Literature DB >> 12507740

Duration and stability of the rapid-cycling course: a long-term personal follow-up of 109 patients.

A Koukopoulos1, G Sani, A E Koukopoulos, G P Minnai, P Girardi, L Pani, M J Albert, D Reginaldi.   

Abstract

BACKGROUND: Recognition by the DSM-IV of rapid cyclicity as a course specifier has raised the question of the stability and long-term outcome of rapid-cycling (RC) patients. Data on this topic is sparse and often inconsistent. To our knowledge, these are the first personally followed patients over the long term, dealing directly with the issue of the duration of the RC course.
METHODS: We examined the evolution of the course of 109 RC patients (68 women and 41 men) followed for a minimum of 2 years and up to 36 years, beginning with the index episode when the RC course was diagnosed by the authors (A.K., G.P.M., P.G., L.P., D.R.). Patients were included in the study if they met criteria for RC as defined by>or=4 affective episodes per year (Dunner and Fieve, 1974). The follow-up period varied from 2-5 years for 25 patients, 6-10 years for 24 patients, 11-15 years for 24 patients, 16-20 years for 19 patients, 21-25 years for 13 patients, 30-36 years for four patients.
RESULTS: In 13 patients (12%), RC emerged spontaneously and in 96 patients (88%), it was associated with antidepressant and other treatments. In 19 women (28% of all women) RC course started in perimenopausal age (45-54 years). The mean duration of RC during the follow-up period was 7.86 years (range 1-32) and its total duration (including RC course prior to the follow-up period) was 11 years (range 1-40). The total duration of the affective disorder, from the first episode to the end of the follow-up, was 21.78 years (range 1-70).
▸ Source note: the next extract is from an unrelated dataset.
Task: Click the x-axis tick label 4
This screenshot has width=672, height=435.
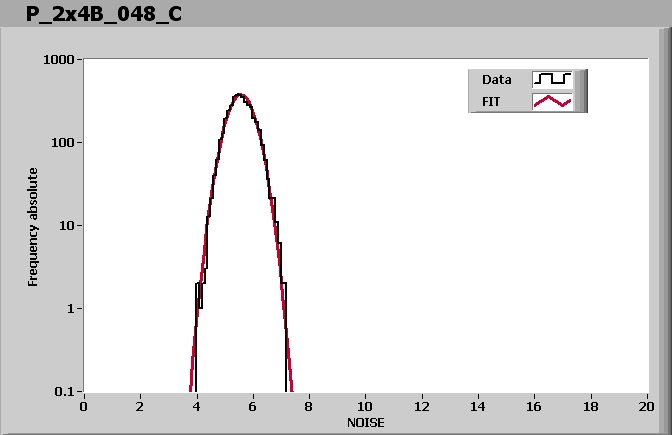Action: point(197,406)
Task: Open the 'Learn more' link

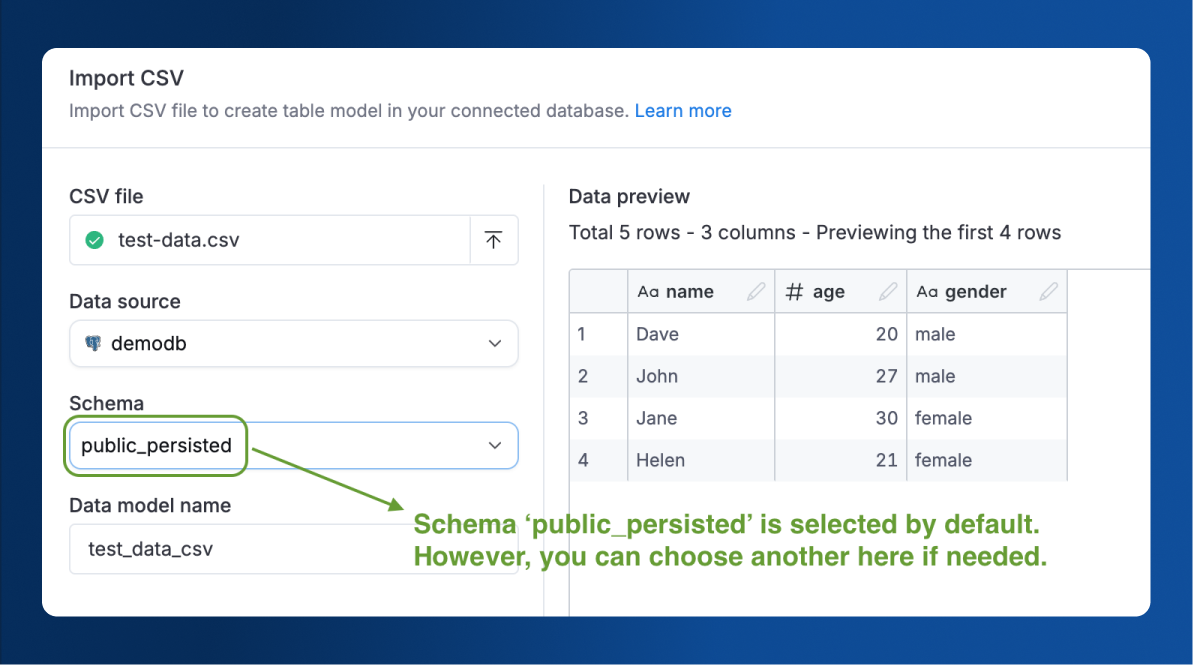Action: (x=683, y=110)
At the end of the follow-up, 36 patients (33%) had complete remission for at least the past year, 44 (40%) stayed rapid cycling with severe episodes (six of this group committed suicide), while 15 (14%) were rapid cycling but with attenuated episodes. The other 14 patients (13%) became long cyclers, eight with severe episodes and six with milder ones. The main distinguishing features between those who remitted from and those who persisted in the RC course were: (1). the initial cycle pattern: patients with Depression-Hypomania(mania)-Free interval cycles (53 patients) had a worse outcome: 26.4% remitted and 52.8% persisted in the RC course through to the end of the follow up period. The Mania/Hypomania-Depression-Free interval cycles (22 patients) had a significantly better outcome, with 50% remitted and 27.2% persisting RC; and (2). the occurrence of the switch process from depression to hypomania/mania and the occurrence of agitated depressions made the prognosis worse. Continuous treatment was more effective against mania/hypomania than against depression, yet in all persisting RC cases the mania/hypomania remitted only partially. LIMITATIONS: These data derive from clinics known for their expertise in mood disorders, and they may have attracted and retained patients with a more severe course. Treatment was uncontrolled and consisted more of lithium than divalproex, lamotrigene and olanzapine, recently shown to be beneficial in subgroups of patients with rapid-cycling.
CONCLUSIONS: Our findings suggest that rapid cyclicity, spontaneous or induced, once established, becomes for many years a stable rhythm in a substantial proportion of patients, linked to endogenous and environmental factors. The suggestion is made to consider as rapid-cyclers, at least for research purposes, those patients who have had a rapid cycling course for at least 2 years, borrowing the duration criterion currently employed for other chronic disorders such as Dysthymia and Cyclothymia. That our patients had poorer prognosis than some other cohorts in the literature is probably due to the shorter duration of "rapid-cycling" at entry in the latter cohorts. A true understanding of the nature of rapid-cycling will require a rigorous definition of not only duration, but also pole-switching and course patterns at entry into study.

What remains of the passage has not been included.